**Provided records**
▬▬▬▬▬▬
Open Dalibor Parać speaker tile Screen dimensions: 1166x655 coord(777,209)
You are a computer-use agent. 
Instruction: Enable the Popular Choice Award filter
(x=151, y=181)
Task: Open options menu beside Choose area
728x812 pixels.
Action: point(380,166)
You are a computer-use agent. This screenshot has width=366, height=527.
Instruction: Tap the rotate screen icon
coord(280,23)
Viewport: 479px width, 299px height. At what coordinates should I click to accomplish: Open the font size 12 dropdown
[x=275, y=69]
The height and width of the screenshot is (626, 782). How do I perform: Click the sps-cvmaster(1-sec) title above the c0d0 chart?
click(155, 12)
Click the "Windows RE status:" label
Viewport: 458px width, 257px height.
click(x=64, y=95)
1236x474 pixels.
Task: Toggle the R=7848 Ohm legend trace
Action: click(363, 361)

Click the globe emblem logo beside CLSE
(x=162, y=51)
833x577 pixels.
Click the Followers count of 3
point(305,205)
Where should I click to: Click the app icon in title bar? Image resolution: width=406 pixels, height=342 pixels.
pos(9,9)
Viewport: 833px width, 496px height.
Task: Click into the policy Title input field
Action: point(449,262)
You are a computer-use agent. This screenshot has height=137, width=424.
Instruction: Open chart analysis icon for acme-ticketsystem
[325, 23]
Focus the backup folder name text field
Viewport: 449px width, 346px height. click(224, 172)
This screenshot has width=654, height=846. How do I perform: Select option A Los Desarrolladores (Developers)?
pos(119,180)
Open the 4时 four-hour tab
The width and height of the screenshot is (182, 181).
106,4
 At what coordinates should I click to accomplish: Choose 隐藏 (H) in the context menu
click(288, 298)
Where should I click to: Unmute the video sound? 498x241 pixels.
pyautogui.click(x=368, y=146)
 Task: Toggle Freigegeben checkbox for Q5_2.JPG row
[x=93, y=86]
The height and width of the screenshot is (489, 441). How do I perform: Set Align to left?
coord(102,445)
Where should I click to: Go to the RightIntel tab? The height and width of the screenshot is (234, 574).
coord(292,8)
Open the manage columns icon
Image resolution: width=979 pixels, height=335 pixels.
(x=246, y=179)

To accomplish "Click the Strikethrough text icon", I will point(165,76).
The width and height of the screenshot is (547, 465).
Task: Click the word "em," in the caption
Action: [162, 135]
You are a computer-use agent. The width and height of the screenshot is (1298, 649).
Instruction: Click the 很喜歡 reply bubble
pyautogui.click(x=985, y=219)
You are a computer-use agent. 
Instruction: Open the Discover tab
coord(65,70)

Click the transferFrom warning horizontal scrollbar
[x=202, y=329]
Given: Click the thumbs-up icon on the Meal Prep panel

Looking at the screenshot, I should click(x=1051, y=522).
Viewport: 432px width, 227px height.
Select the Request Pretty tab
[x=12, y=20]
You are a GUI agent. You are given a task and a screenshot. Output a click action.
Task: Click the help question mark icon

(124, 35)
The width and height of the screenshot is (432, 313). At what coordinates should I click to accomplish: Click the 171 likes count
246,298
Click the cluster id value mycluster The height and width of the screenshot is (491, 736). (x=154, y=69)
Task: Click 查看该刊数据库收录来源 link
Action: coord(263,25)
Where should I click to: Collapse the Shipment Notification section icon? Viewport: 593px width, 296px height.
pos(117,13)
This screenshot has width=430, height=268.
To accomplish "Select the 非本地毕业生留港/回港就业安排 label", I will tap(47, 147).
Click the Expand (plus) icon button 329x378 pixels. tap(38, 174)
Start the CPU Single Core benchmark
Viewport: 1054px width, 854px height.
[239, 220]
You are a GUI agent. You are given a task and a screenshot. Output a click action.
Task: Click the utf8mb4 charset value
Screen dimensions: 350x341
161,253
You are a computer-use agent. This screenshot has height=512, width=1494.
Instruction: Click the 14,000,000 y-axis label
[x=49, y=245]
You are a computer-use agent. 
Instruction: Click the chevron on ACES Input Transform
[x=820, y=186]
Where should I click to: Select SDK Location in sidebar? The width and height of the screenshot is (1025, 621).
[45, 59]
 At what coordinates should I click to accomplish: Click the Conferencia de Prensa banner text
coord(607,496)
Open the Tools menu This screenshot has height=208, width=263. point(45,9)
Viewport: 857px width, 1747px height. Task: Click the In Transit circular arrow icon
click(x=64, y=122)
▬▬▬▬▬▬
**Instructions to follow**
Working from the entries above, filter out every line that lacks "computer" and copy what remains.

**Solution for this problem**
You are a computer-use agent. 
You are a computer-use agent. This screenshot has width=366, height=527.
You are a computer-use agent. This screenshot has height=137, width=424.
You are a computer-use agent. The width and height of the screenshot is (1298, 649).
You are a computer-use agent. 
You are a computer-use agent. This screenshot has height=512, width=1494.
You are a computer-use agent. 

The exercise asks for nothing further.